In reading through comments regarding Exchange 2007’s lack of 32-bit support and confusion around why Microsoft decided to provide a 32-bit “test” version of Exchange 2007, I thought I’d offer some facts about this version and some possible reasons that Microsoft went 64-bit-only with Exchange 2007.
First, as advertised, the 32-bit version is for testing only. Many people like to test server software in a virtual environment before making the production plunge. Take note that Virtual Server 2005 R2 does not support 64-bit guests virtual machines. Even VMware ESX 3.0 only had experimental support for 64-bit guest operating systems. ESX 3.0.1 now includes full support for 64-bit guests, but this is a recent release. Sure, desktop virtualization packages have supported 64-bit guest OSs for a while now, but the enterprise-variety virtualization offerings are just catching up to this.
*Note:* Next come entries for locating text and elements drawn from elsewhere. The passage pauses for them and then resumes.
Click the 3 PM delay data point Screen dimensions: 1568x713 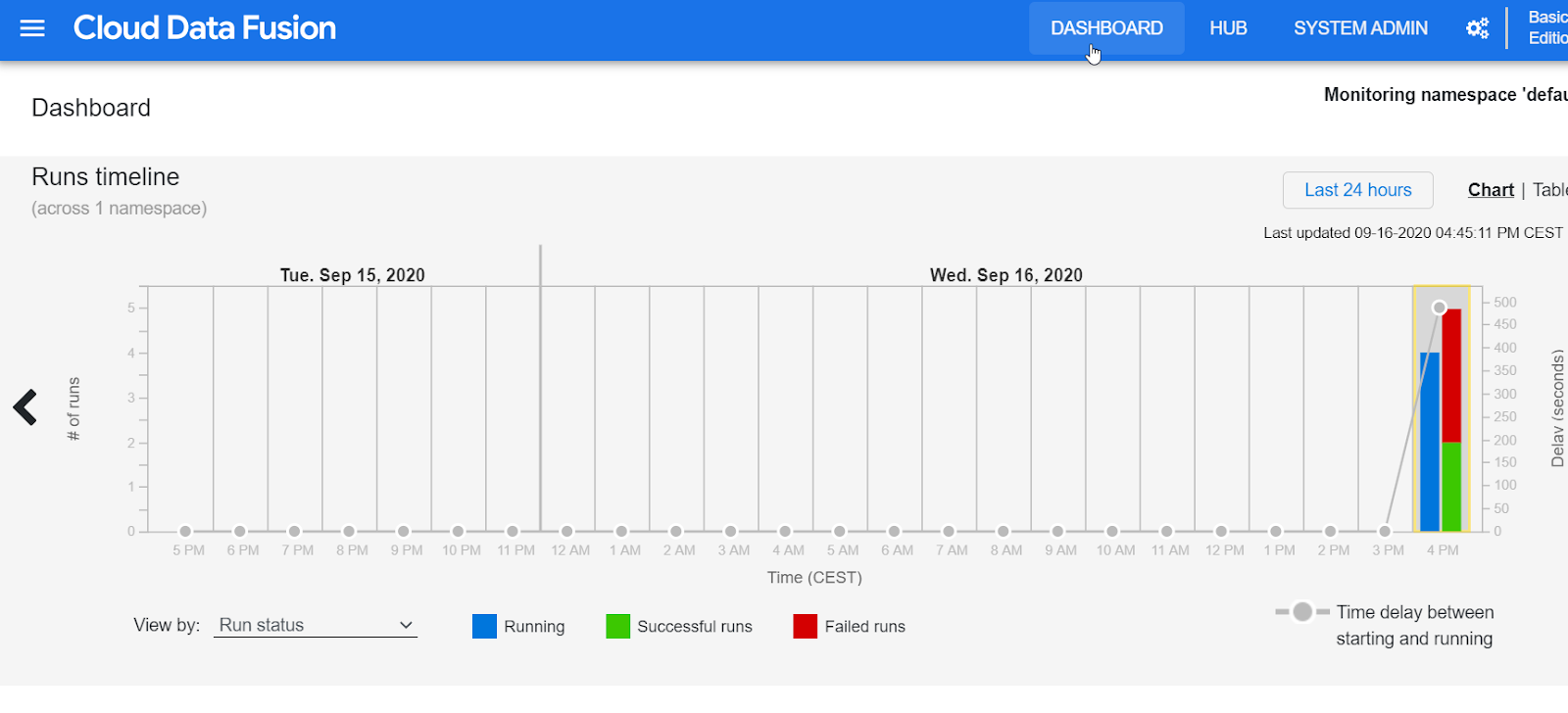[x=1385, y=531]
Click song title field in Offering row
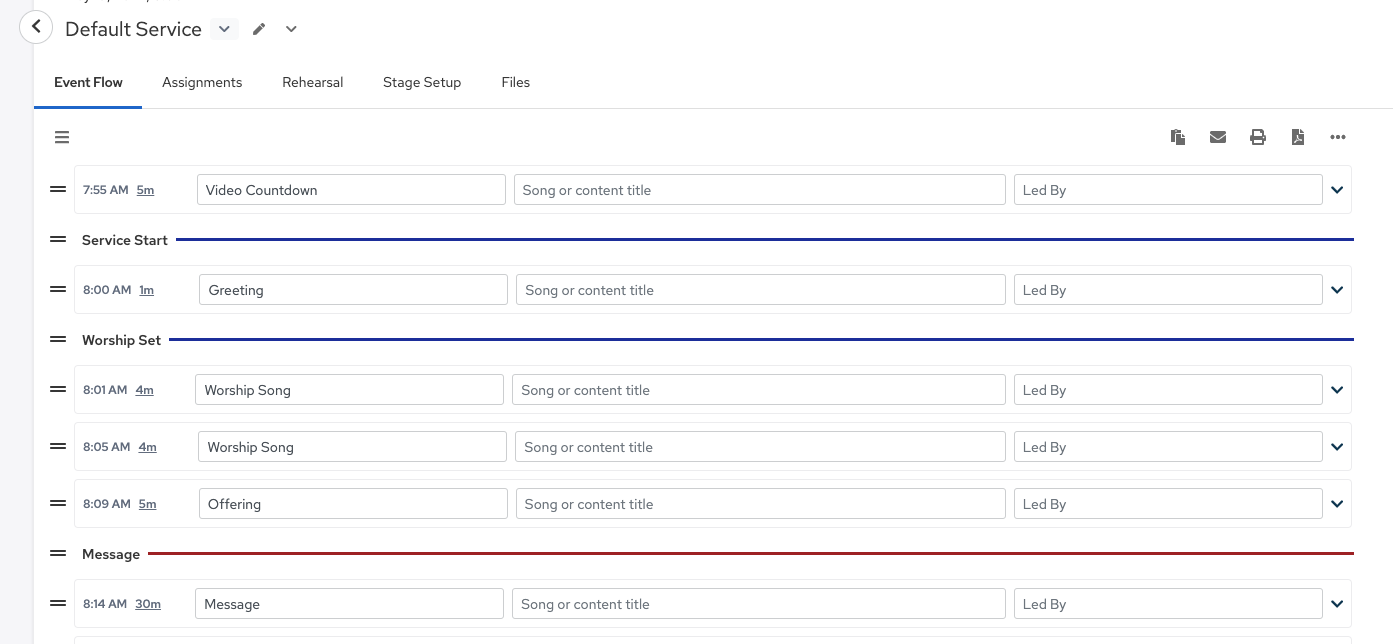Viewport: 1393px width, 644px height. [760, 504]
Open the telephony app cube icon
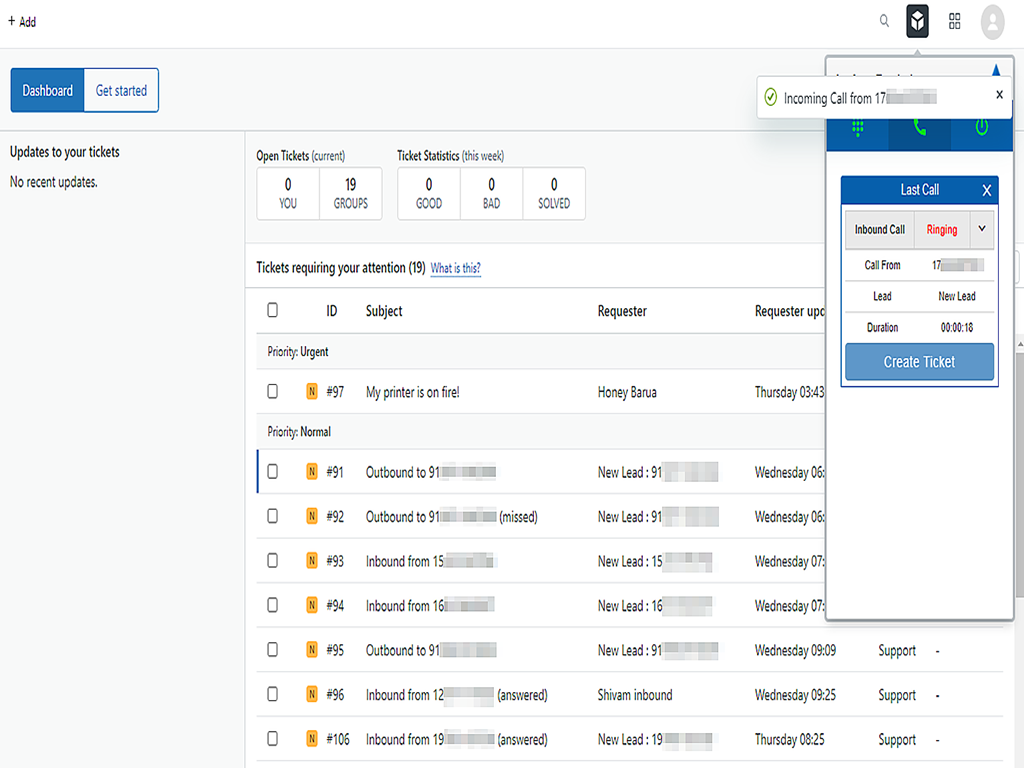The image size is (1024, 768). click(x=917, y=21)
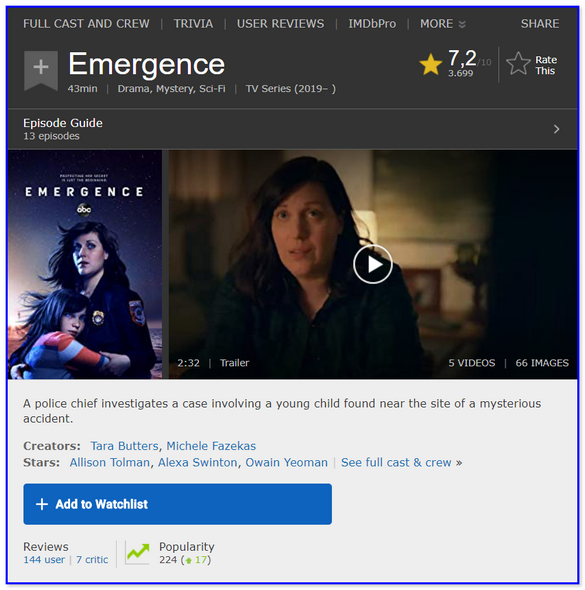
Task: Go to the TRIVIA section
Action: [x=193, y=24]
In short, had Microsoft opted to skip a 32-bit testing version, they would have locked out anyone who wanted to test the product on older servers — those that do not support 64-bit. I don’t think that releasing a 32-bit unsupported test version was irresponsible and it shouldn’t be confusing. It’s for testing, runs on just about any hardware you have laying around and is easily available.
I think that Microsoft’s decision to support only 64-bit hardware and software for Exchange 2007 is also defensible. How many of you do in-place upgrades of your critical infrastructure? I consider Exchange critical infrastructure. When I perform an upgrade to Exchange, it’s generally time to buy new hardware anyway. I’ve never done an in-place Exchange upgrade, and probably never would. Of course, things are very likely different in other places and in-place upgrades may make sense. For you, this option simply isn’t on the table with Exchange 2007.
Exchange as a memory hog
Second, Exchange is a memory-hungry application. It wants and needs a lot of RAM to operate. With new features in Exchange 2007, more RAM will be necessary. Without special extensions, a 32-bit platform tops out at a total of 4GB of RAM. With a 32-bit platform and through the use of the /3GB switch, you could allocate 3GB for user mode addressable memory for caching. This was the limiting factor for expandability in many Exchange organizations. With a complete 64-bit platform, Exchange 2007 can use all available system RAM for whatever it wants. This results in improved I/O performance, which means that more users and be housed on fewer servers.
64-bit is here to stay
Finally, 64-bit is here and is not going away. Just about any new server you purchase will support 64-bit applications and there isn’t an increased licensing fee for a 64-bit version of an OS. While there may be driver issues with 64-bit computing, I think these issues are largely related to Vista. Enterprise-grade hardware drivers are working great on 64-bit.
Would it have made sense for Microsoft to provide both 64-bit and 32-bit versions of Exchange for production? One of the primary Exchange 2007 design goals was to reduce overall I/O while supporting larger mailboxes with more features, such as Unified Messaging while at the same time reducing the overall TCO for Exchange. You could add disks until you’re blue in the face, but you won’t get the same performance you get by adding more RAM to the Exchange server to be used for caching. Given this goal, I don’t think it would have made sense for Microsoft to support 32-bit Exchange 2007.